Turner, içinden Tanrı’nın adap ve erkân konusunda kendini bağışlamasını dileyerek yanıtladı, “Dolgun dudakları öpmek daha güzeldir.” “Yaa.” Miranda kızardı ve sonrasında gülümsedi. “İyi o süre.” Turner saçma bir memnuniyet duygusuna kapıldı. “Ne düşünüyorum biliyor musun, kadın Miranda Cheever?” “Ne düşünüyorsunuz?” “Bence senin sadece büyüyüp kendini bulman gerek.” Bunu dediği anda pişman oldu. Şüphesiz ne kastettiğini soracaktı ve onu iyi mi yanıtlayacağı hakkında hiçbir fikri yoktu. Ancak zamanından önce olgunlaşmış bu küçük çocuk, bir tek başını bir yana eğdi ve onun söylediği bu laf üzerine düşünmeye başladı. “umarım haklısınızdır, ” dedi nihayetinde. “Şu bacaklarıma baksanıza.

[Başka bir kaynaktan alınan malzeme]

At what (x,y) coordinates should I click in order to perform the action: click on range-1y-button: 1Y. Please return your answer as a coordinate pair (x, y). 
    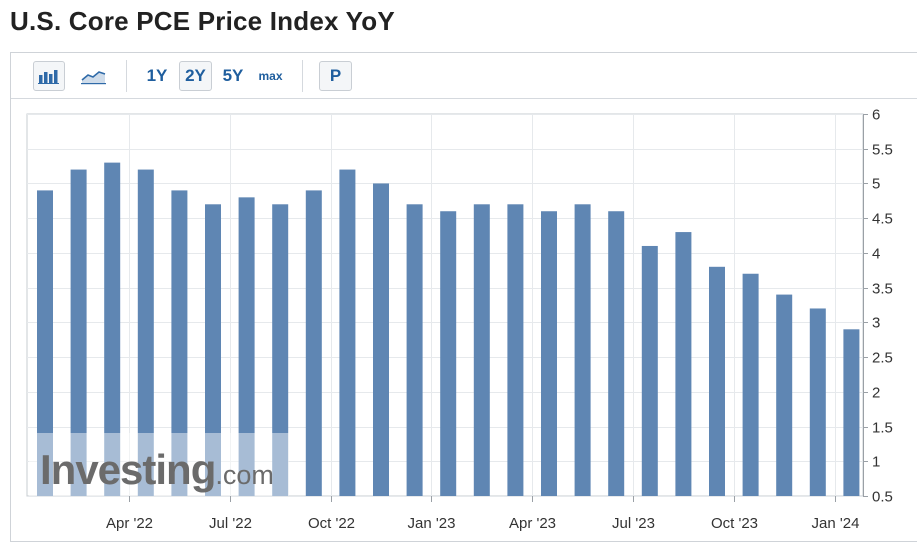
    Looking at the image, I should click on (157, 76).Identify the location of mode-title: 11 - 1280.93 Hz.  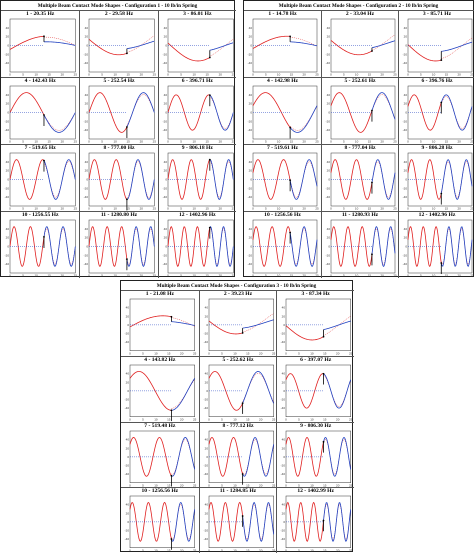
(360, 215).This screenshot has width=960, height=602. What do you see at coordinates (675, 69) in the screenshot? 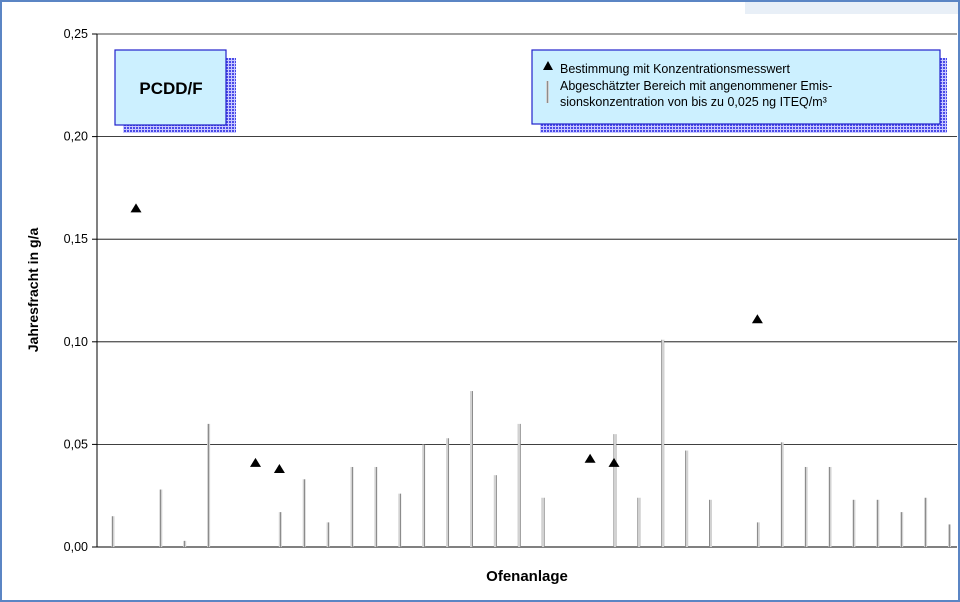
I see `legend-marker-label: Bestimmung mit Konzentrationsmesswert` at bounding box center [675, 69].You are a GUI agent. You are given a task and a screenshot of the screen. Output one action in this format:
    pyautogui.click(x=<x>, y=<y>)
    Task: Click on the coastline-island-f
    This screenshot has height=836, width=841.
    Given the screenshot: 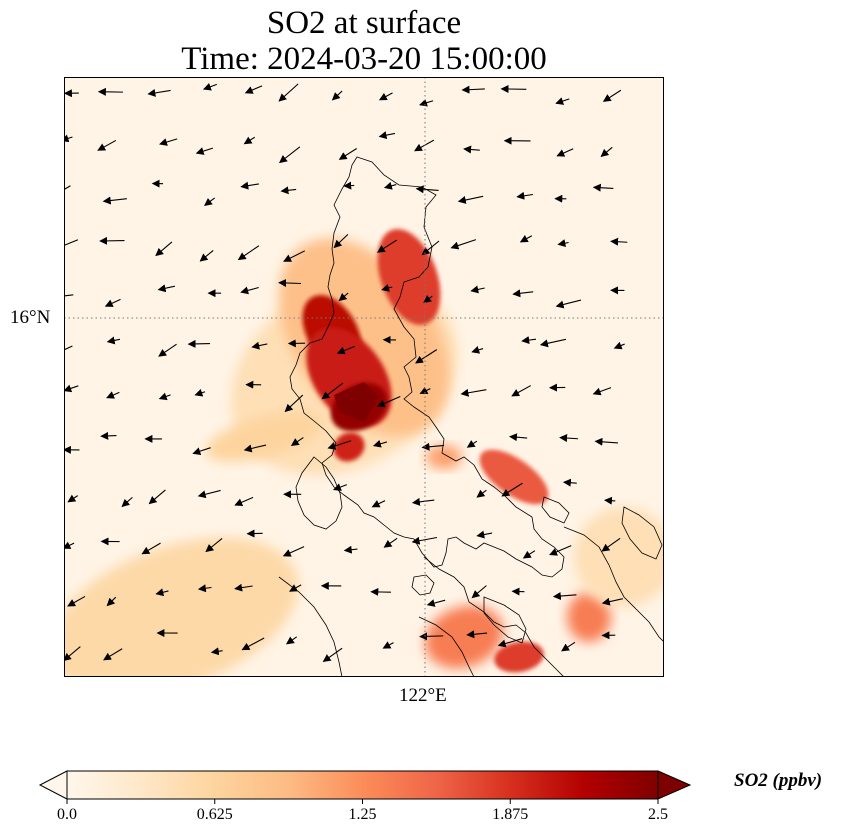 What is the action you would take?
    pyautogui.click(x=556, y=510)
    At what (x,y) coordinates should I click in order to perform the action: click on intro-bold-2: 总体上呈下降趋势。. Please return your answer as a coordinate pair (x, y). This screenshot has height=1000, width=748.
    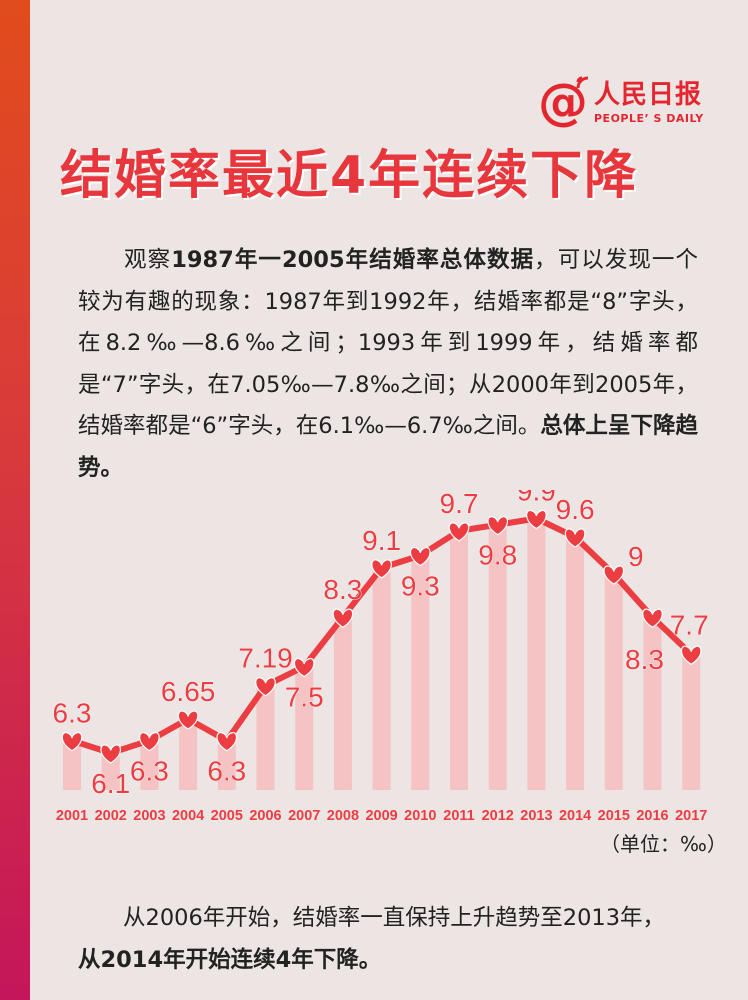
    Looking at the image, I should click on (388, 447). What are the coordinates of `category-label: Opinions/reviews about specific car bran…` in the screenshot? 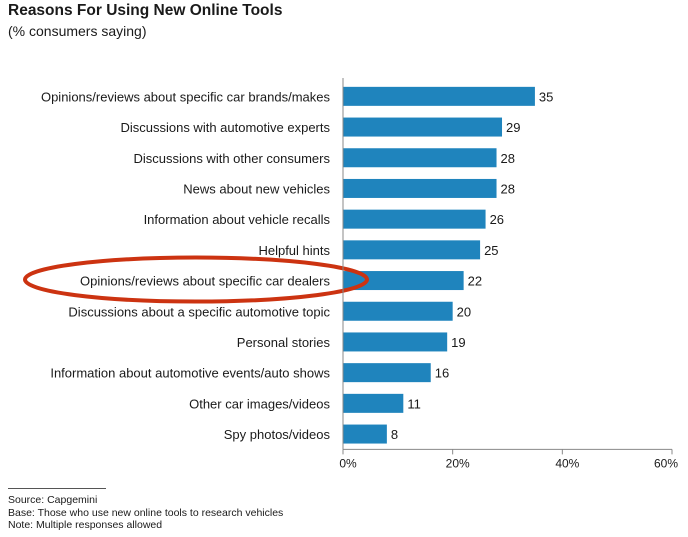 It's located at (186, 96).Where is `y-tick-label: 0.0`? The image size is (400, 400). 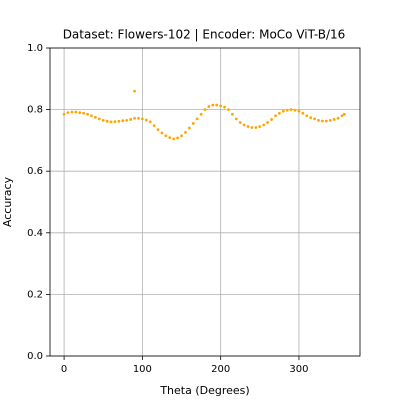 y-tick-label: 0.0 is located at coordinates (35, 356).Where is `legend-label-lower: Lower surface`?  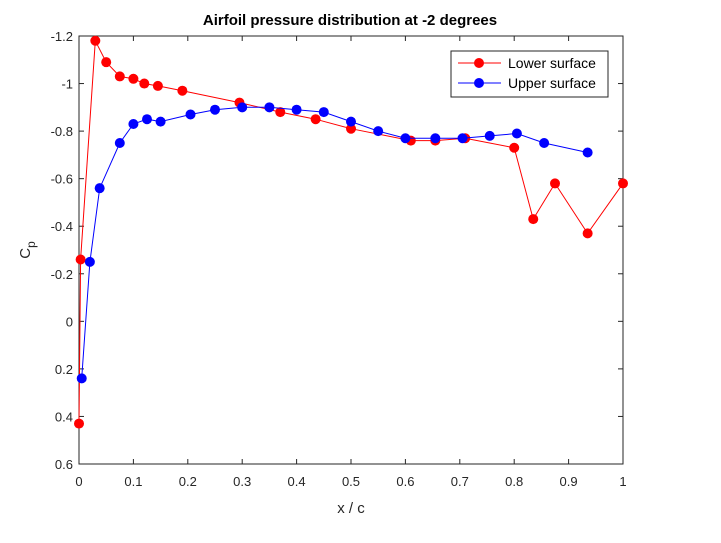 legend-label-lower: Lower surface is located at coordinates (552, 63).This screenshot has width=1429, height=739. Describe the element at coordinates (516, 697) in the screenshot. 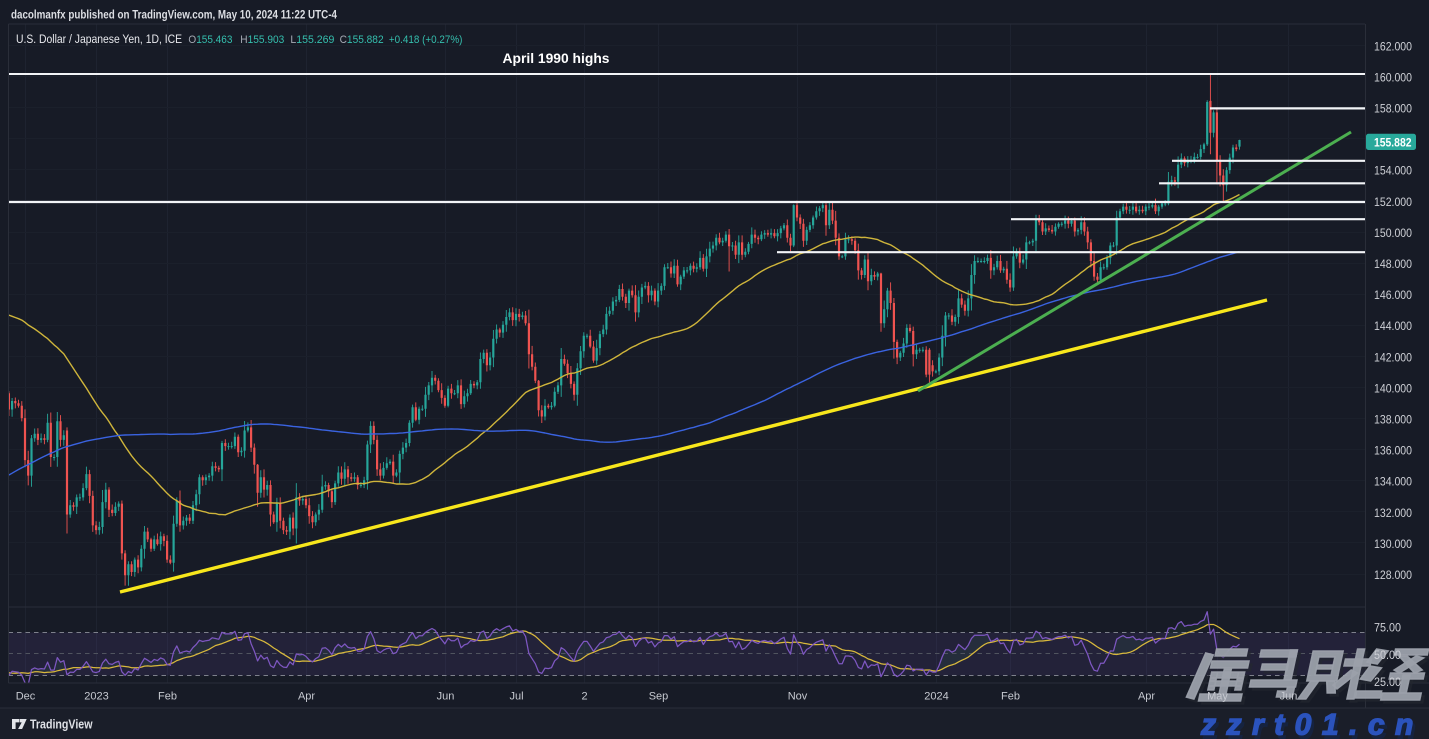

I see `svg-text: Jul` at that location.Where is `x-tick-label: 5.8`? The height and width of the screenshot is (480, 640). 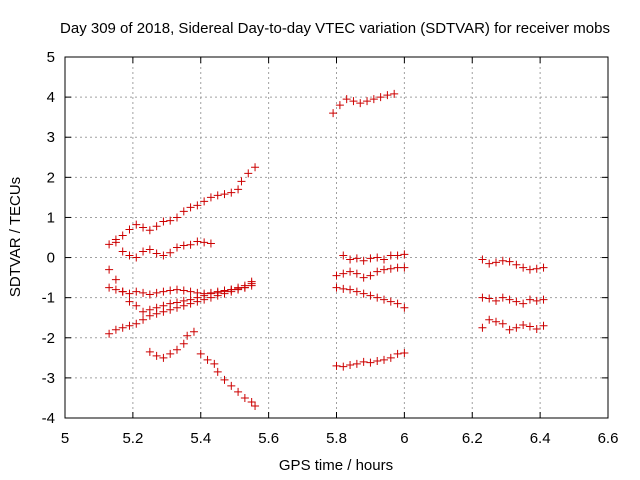
x-tick-label: 5.8 is located at coordinates (336, 438).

Çankırı Evde Masaj-Masöz Esra Hanım
Çankırı Evde Masaj-Masöz Esra Hanım Turner, boğazcaından fışkıran bir kıkırdamayı davranışlarında ölçülü bir öksürükle örtbas etti. “Ne demek istiyorsun?” “kısaca, çok uzunlar. Annem hep bacaklarımın omuzlarımdan başladıklarını söyler.” “Bana, belinin altından, tam da olması gereken yerden başlıyorlar şeklinde görünüyorlar.” Miranda kıkırdadı, “Mecazi anlamda söyledim.” Turner ona göz kırptı. On yaşındaki bir kıza gore gerçekten iyi bir kelime dağarcığı vardı. “Demek isterim ki, ” diye sözüne devam etti. “Vücudumun geri kalan kısmıyla kıyaslanınca, bacaklarımın ölçüsü bütünüyle yanlış. Sanırım bu yüzden dans etmeyi bir türlü öğrenemiyorum. Devamlı Olivia’nın ayak parmaklarına basıyorum.” “Olivia’nın ayak parmakları mı?” “Dans çalışmalarını onunla yapıyoruz.
Diye açıkladı Miranda canlılıkla. “Geri kalan kısmım bacaklarıma yetişirse, dans mevzusundaki beceriksizliğimin biteceğini düşünüyorum. Bu yüzden sanırım haklısınız. Büyüyüp kendimi bulmam lazım.” “mükemmel, ” dedi Turner, mutlulukla ve ona söylenebilecek en doğru şeyi söylemeyi başardığını fark ederek. “Sanırım geldik.” Miranda, yukarıya, evi olan gri taş binaya baktı. Bölgenin göllerine bağlanan derelerden birinin tam üzerine kurulmuştu ve ön kapıya ulaşmak için küçük, taştan yapılmış bir köprüden geçmek gerekiyordu. “Beni eve kadar getirdiğiniz için teşekkür ederim, Turner.